General George Crook (1828 - 90)
 
Crook struck first. He located what he was assured was Crazy Horse’s village, made a dawn attack and although he killed few Indians he captured all their food and most of the horses. It was not, however, Crazy Horse’s village and that night the Sioux recovered most of their horses.

The Rosebud

Crook certainly did clash with Crazy Horse and other warriors in June, though, on the Rosebud, and it was a major battle, if overshadowed by the more famous Little Bighorn eight days later. Crook’s force of a thousand was strung out and met fierce resistance from Sioux and Cheyennes in similar numbers who assailed them mercilessly, preventing them from forming a proper battle line. At dusk the Indians had enjoyed a great day’s fighting and stopped the advance of Three Stars, as they called Crook, and they went home. Because they left the field, Crook claimed victory. It was an empty boast which he probably didn’t even believe himself. How many died depends on which account you read, somewhere between nine (Robert Utley) and fifty-seven (George Hyde) on the white side and perhaps thirty of the Indians. Of course the Civil War had hardened the US Army to losses but when Indian fought Indian a death toll of three or four was usually the maximum, so thirty-odd would have been a great loss.

Little Bighorn

So much has been written and read and watched and listened to about Custer’s last stand, and this is not the place to rehearse all that. What part did Crazy Horse play in the conflict? That is the question here. One story has it that while many of the Sioux and Cheyennes never dreamed that Custer would be foolish enough to attack, and were going about their business in the normal way, Crazy Horse was readying himself, marking a red bloody hand on his horse’s hips and a red arrow on its neck. He must have known or sensed that the big day had come.

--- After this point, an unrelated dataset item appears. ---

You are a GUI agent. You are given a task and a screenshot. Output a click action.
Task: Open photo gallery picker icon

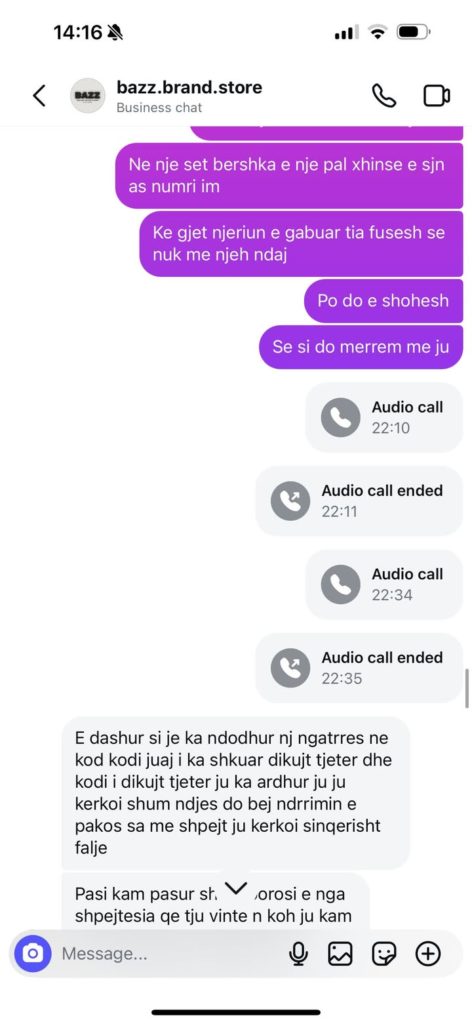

Both Stephen Ambrose and Mari Sandoz wrote much about Crazy Horse’s brilliant strategy in flanking Custer and seizing the high ground. Others say that Sitting Bull or Gall or another had more influence on the outcome of the battle. We shall never know the details. We shall never know for sure, for example, who killed Custer. We don’t even know how many Indians there were – McMurtry says that two thousand is a fair estimate, but it’s an estimate. Some say that Crazy Horse was involved in the attack on Reno’s force, others that he did indeed flank Custer and prevent him from taking an effective defensive position on high ground. It is conjecture. What we can say for sure is that malgré Hollywood, Crazy Horse was no commander-in-chief in the white way, disposing ‘his’ troops hither and yon.

After Custer’s defeat the Sioux and Cheyennes went back to their life. Crazy Horse was apparently occasionally harrying the miners in the Black Hills. The government now simply took the Sioux lands for themselves. There was a disgraceful ‘treaty’ of sorts but it signified nothing – the whites wouldn’t keep to it anyway. In November Crook finally had a victory, of sorts, when he attacked the Cheyennes under Dull Knife. Those who got away from that struggled north in the cold and joined with Crazy Horse.

The end of freedom

But Crazy Horse must have known that his people were now in a pretty desperate situation. It was freezing, they had little food and less ammunition and there were large numbers of soldiers on the field. Colonel Nelson A Miles wanted Crazy Horse to surrender and sent runners to him promising fair treatment. Crazy Horse sent emissaries to discuss the idea but Miles’s Crow scouts saw them coming and attacked them, killing several. Miles was furious but the damage had been done. At this time Sitting Bull took his people to Canada but Crazy Horse seems not to have considered this.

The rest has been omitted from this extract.